- About this task -
Below are entries; count each line that holds the word "will" and report the number without any other words.

(Stored data)
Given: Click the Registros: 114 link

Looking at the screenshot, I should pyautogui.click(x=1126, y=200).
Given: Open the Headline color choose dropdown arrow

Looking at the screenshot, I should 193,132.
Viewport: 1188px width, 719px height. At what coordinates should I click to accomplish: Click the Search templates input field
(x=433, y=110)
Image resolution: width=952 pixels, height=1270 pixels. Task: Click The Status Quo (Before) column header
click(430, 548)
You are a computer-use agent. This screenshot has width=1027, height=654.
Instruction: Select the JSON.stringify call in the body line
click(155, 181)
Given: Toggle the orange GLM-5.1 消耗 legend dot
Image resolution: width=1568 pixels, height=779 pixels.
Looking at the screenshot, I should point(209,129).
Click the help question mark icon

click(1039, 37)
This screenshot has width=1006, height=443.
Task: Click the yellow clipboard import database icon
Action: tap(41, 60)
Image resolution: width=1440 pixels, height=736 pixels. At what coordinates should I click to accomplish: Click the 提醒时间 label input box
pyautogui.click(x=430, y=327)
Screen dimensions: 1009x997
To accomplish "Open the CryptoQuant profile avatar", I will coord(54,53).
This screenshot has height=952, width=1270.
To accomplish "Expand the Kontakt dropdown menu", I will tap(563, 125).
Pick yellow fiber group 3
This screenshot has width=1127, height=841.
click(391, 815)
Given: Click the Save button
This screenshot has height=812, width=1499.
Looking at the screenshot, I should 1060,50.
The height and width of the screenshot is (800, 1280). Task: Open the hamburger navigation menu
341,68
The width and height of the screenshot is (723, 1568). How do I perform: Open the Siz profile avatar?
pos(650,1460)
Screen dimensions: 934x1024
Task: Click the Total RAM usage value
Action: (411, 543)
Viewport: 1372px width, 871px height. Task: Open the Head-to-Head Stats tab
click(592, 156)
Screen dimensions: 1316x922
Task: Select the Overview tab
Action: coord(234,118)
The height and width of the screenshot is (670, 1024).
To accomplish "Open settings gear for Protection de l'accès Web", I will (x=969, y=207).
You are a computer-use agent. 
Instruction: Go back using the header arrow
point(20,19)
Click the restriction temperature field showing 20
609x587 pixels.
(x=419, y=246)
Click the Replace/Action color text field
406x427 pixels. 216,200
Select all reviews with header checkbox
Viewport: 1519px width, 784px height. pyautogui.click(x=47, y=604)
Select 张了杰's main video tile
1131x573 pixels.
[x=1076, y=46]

- Your response -
3